Start

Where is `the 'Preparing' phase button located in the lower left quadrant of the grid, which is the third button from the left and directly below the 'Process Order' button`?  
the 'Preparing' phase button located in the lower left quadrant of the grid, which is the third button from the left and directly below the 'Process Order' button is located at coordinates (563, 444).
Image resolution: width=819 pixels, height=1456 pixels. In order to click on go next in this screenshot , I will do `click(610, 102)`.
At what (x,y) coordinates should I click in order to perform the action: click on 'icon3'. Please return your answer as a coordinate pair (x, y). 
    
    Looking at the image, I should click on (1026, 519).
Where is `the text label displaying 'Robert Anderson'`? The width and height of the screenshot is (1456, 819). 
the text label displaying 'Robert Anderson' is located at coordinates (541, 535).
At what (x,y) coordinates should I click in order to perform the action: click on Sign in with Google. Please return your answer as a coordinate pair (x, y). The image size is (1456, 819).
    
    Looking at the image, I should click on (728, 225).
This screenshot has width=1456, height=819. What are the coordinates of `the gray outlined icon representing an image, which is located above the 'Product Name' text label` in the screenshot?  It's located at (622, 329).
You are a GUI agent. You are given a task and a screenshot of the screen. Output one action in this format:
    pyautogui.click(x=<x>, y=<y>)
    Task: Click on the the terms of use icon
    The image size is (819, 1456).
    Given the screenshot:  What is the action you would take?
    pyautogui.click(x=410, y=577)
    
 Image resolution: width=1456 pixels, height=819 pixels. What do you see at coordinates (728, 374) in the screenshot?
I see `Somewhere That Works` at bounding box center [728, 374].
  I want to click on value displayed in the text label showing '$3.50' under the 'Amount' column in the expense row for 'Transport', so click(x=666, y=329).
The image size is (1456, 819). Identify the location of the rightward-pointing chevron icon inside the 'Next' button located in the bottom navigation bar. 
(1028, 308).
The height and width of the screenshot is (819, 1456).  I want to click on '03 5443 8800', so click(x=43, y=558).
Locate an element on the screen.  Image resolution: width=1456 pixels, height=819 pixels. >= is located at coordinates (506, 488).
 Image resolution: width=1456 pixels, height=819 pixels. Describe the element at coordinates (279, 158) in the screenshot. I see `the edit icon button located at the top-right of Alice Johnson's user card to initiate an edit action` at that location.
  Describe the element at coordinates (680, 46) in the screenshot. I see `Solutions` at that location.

End

▸ **Aim of the task**: Lay out all the rows above as a numbered list, leaving out any blank lines.

▸ **Solution below**:
1. Where is `the 'Preparing' phase button located in the lower left quadrant of the grid, which is the third button from the left and directly below the 'Process Order' button`?  
2. the 'Preparing' phase button located in the lower left quadrant of the grid, which is the third button from the left and directly below the 'Process Order' button is located at coordinates (563, 444).
3. Image resolution: width=819 pixels, height=1456 pixels. In order to click on go next in this screenshot , I will do `click(610, 102)`.
4. At what (x,y) coordinates should I click in order to perform the action: click on 'icon3'. Please return your answer as a coordinate pair (x, y). 
5.     Looking at the image, I should click on (1026, 519).
6. Where is `the text label displaying 'Robert Anderson'`? The width and height of the screenshot is (1456, 819). 
7. the text label displaying 'Robert Anderson' is located at coordinates (541, 535).
8. At what (x,y) coordinates should I click in order to perform the action: click on Sign in with Google. Please return your answer as a coordinate pair (x, y). The image size is (1456, 819).
9.     Looking at the image, I should click on (728, 225).
10. This screenshot has width=1456, height=819. What are the coordinates of `the gray outlined icon representing an image, which is located above the 'Product Name' text label` in the screenshot?  It's located at (622, 329).
11. You are a GUI agent. You are given a task and a screenshot of the screen. Output one action in this format:
12.     pyautogui.click(x=<x>, y=<y>)
13.     Task: Click on the the terms of use icon
14.     The image size is (819, 1456).
15.     Given the screenshot:  What is the action you would take?
16.     pyautogui.click(x=410, y=577)
17.  Image resolution: width=1456 pixels, height=819 pixels. What do you see at coordinates (728, 374) in the screenshot?
18. I see `Somewhere That Works` at bounding box center [728, 374].
19.   I want to click on value displayed in the text label showing '$3.50' under the 'Amount' column in the expense row for 'Transport', so click(x=666, y=329).
20. The image size is (1456, 819). Identify the location of the rightward-pointing chevron icon inside the 'Next' button located in the bottom navigation bar. 
21. (1028, 308).
22. The height and width of the screenshot is (819, 1456).  I want to click on '03 5443 8800', so click(x=43, y=558).
23. Locate an element on the screen.  Image resolution: width=1456 pixels, height=819 pixels. >= is located at coordinates (506, 488).
24.  Image resolution: width=1456 pixels, height=819 pixels. Describe the element at coordinates (279, 158) in the screenshot. I see `the edit icon button located at the top-right of Alice Johnson's user card to initiate an edit action` at that location.
25.   Describe the element at coordinates (680, 46) in the screenshot. I see `Solutions` at that location.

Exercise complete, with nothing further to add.